# Required task
State how many lines in the material contain the word "Instruction". Reply with the number alone.

# Data section

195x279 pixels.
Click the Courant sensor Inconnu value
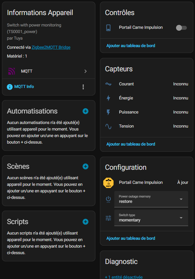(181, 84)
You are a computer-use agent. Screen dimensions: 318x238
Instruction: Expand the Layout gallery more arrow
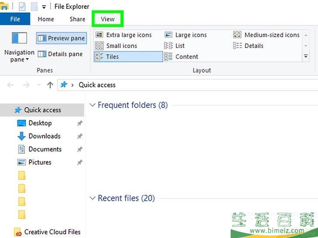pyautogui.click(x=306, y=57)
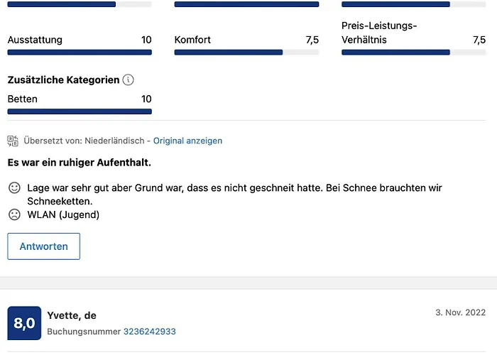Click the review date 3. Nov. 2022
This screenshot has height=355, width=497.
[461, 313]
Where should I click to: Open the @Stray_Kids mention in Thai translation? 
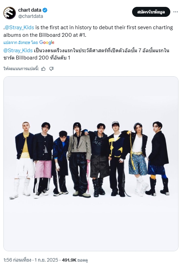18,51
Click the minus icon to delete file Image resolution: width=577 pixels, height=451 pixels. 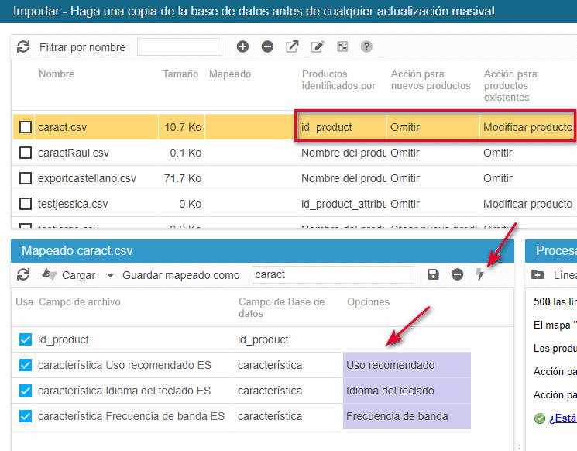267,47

...

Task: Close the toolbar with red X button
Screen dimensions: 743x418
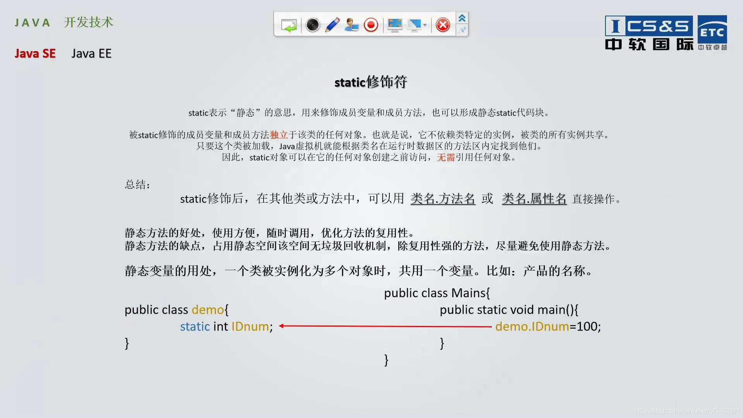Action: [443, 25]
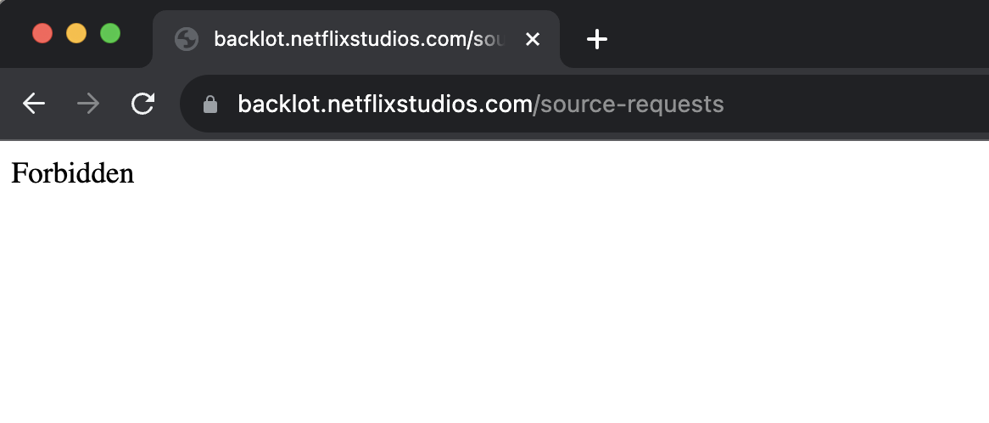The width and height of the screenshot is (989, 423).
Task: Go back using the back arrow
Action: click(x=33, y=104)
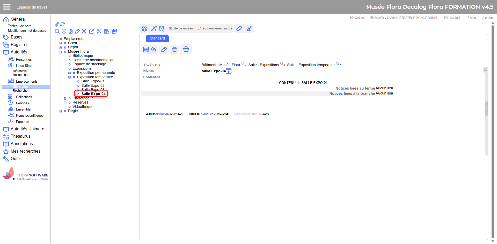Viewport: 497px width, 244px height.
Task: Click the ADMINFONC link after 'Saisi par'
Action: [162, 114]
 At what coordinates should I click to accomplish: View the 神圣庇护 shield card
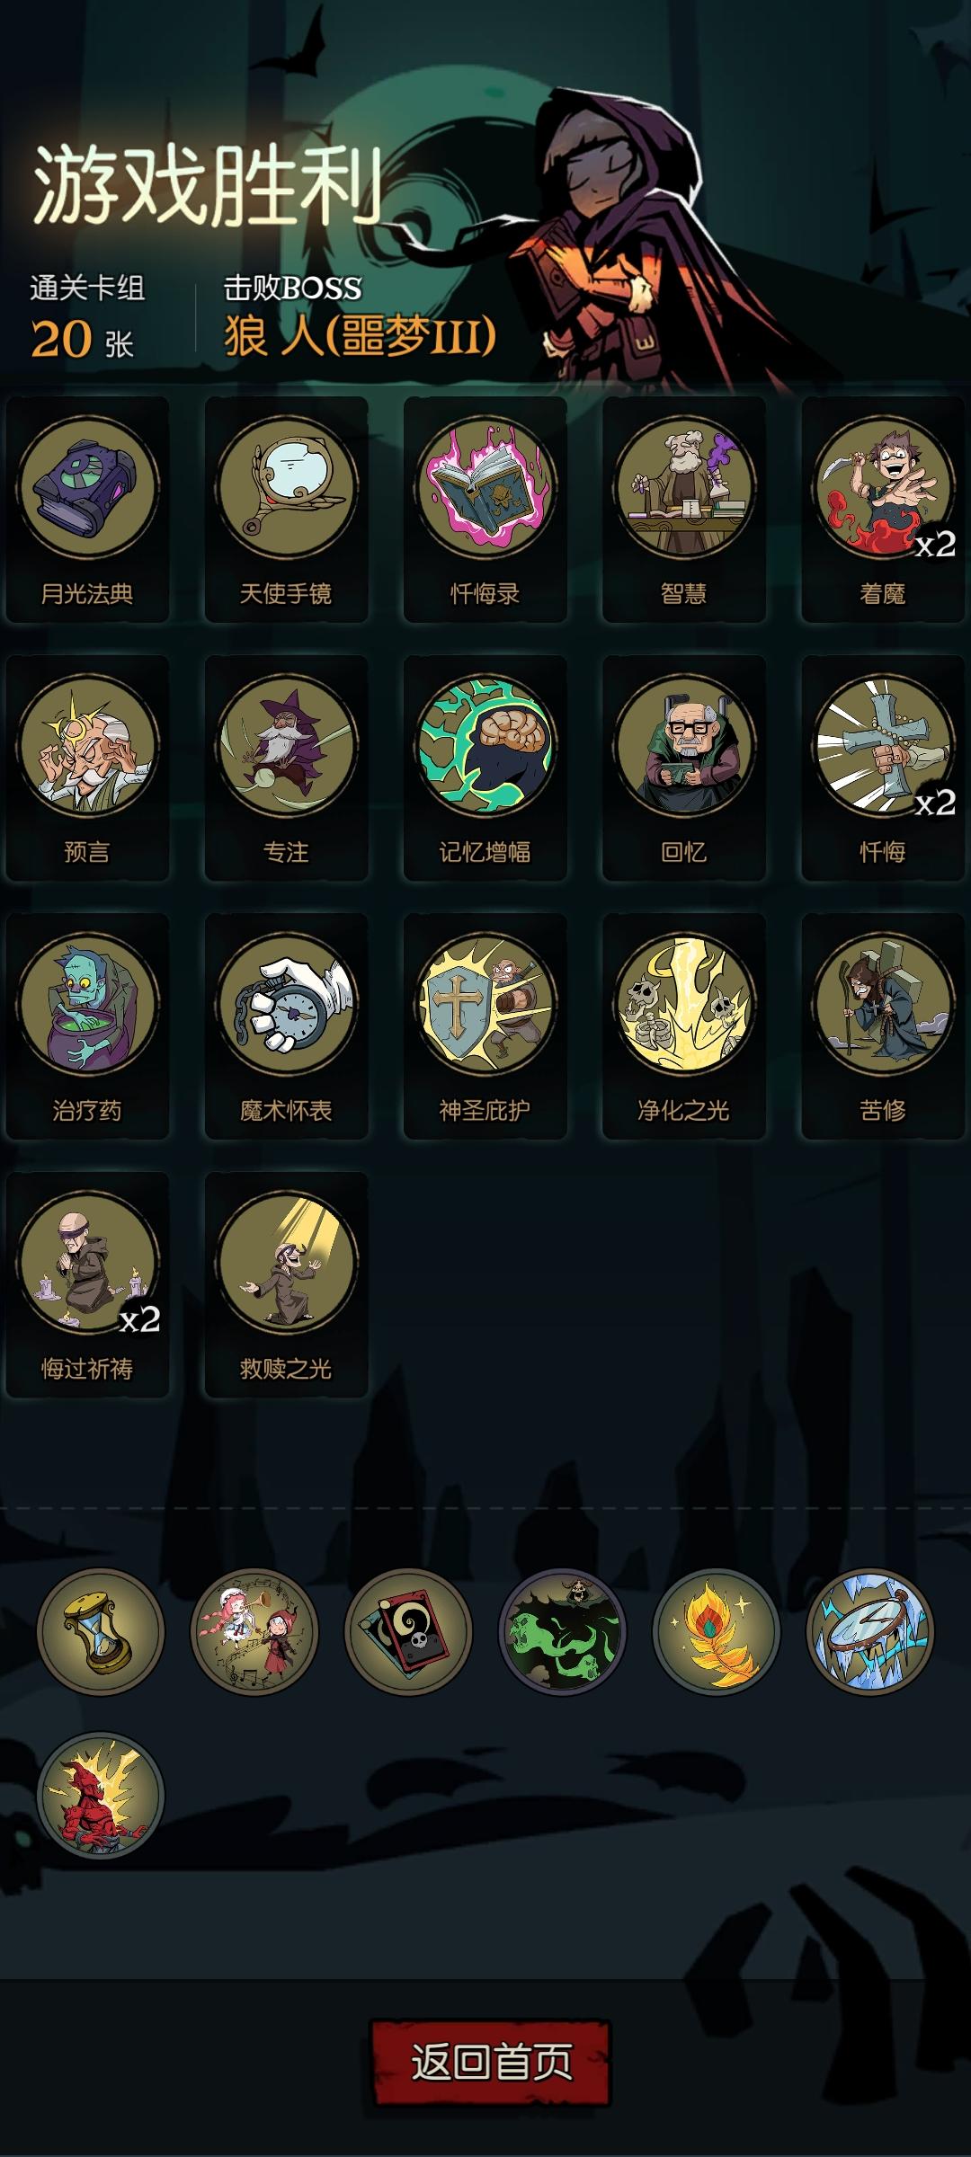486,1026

==

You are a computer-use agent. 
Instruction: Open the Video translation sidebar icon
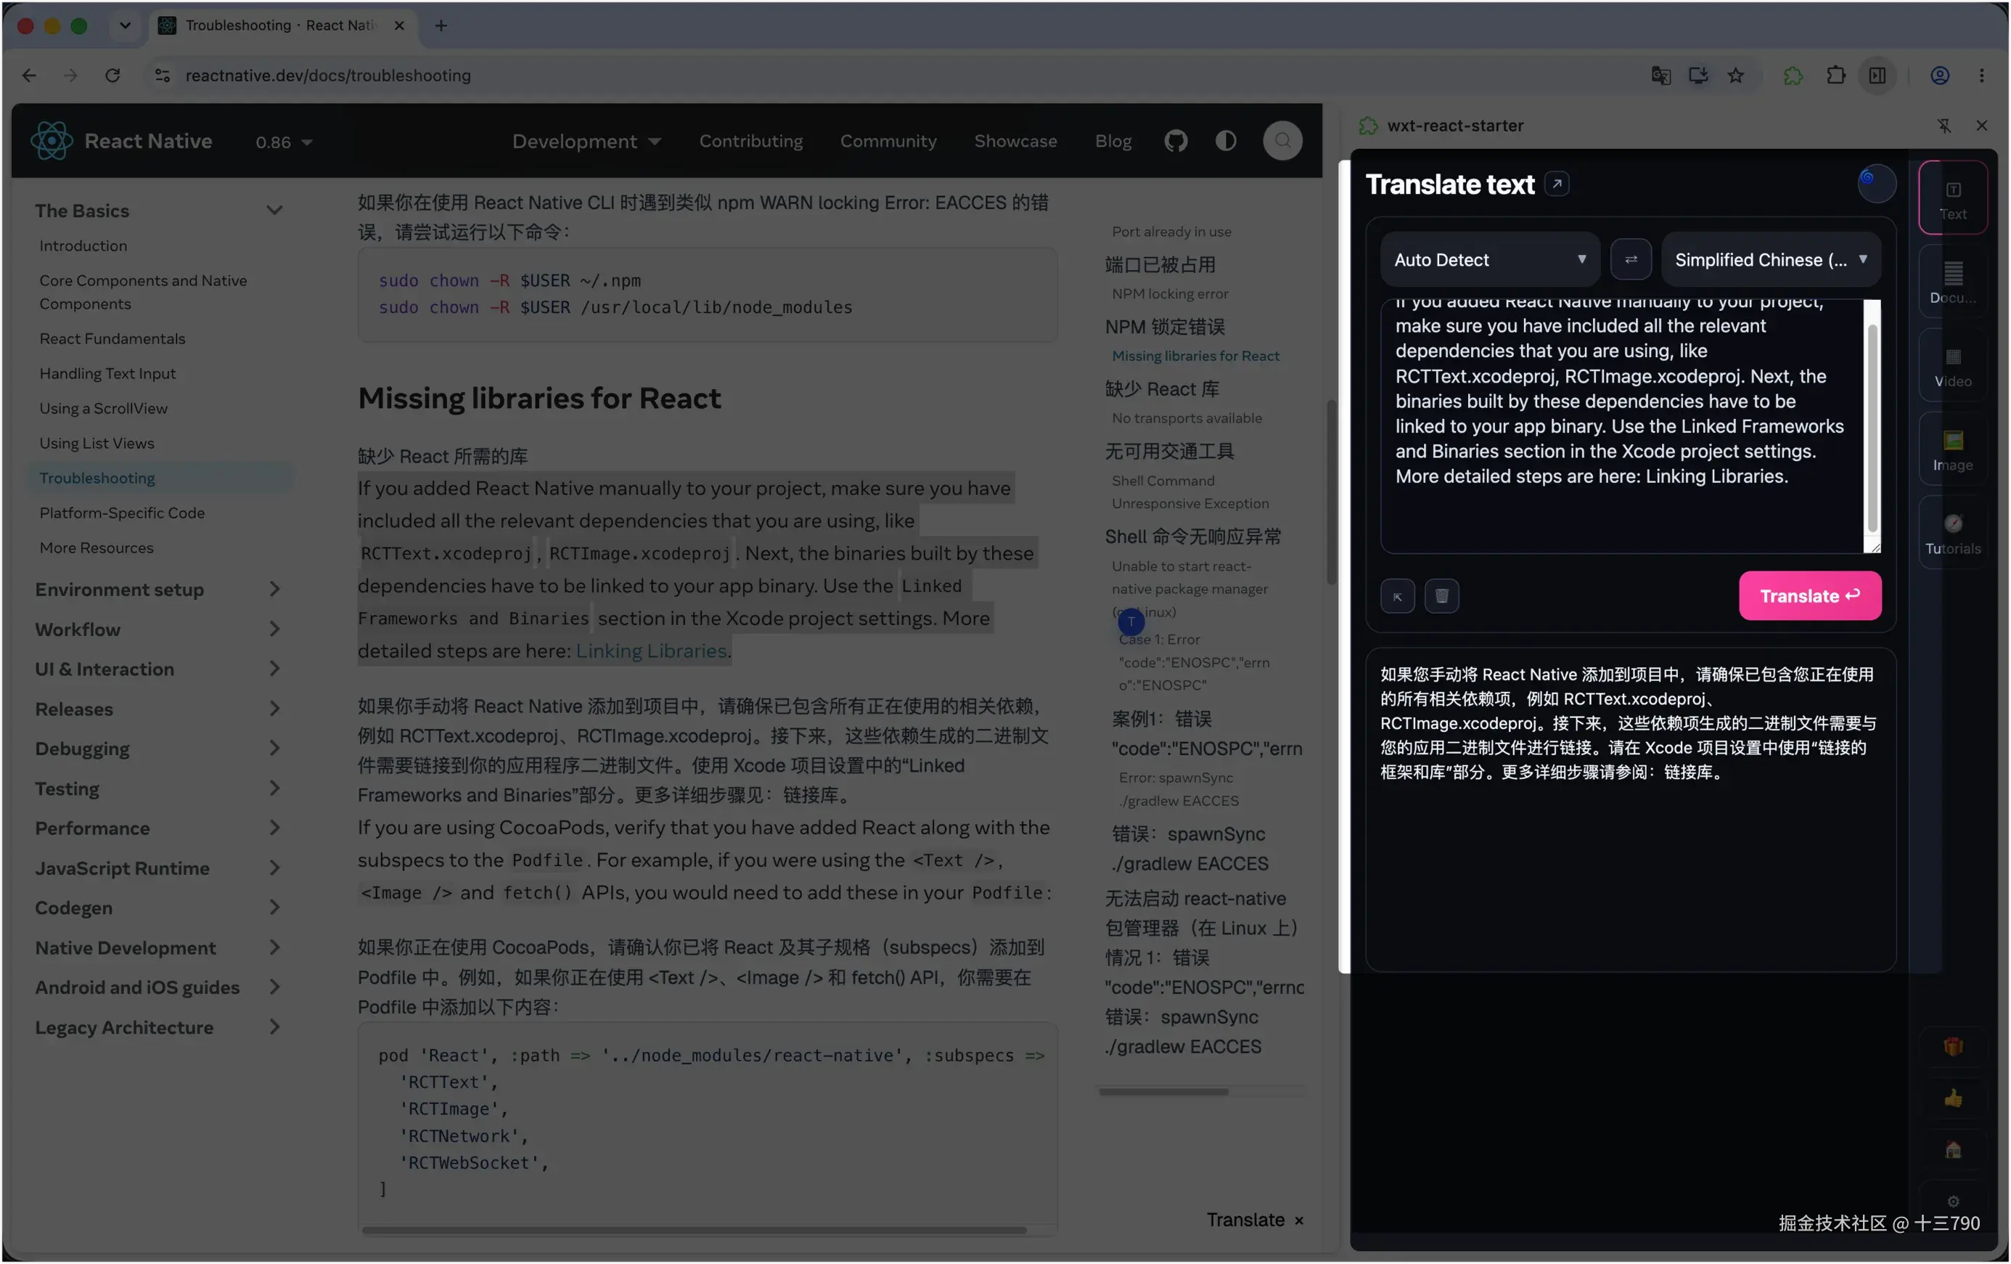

# Solution to the problem
2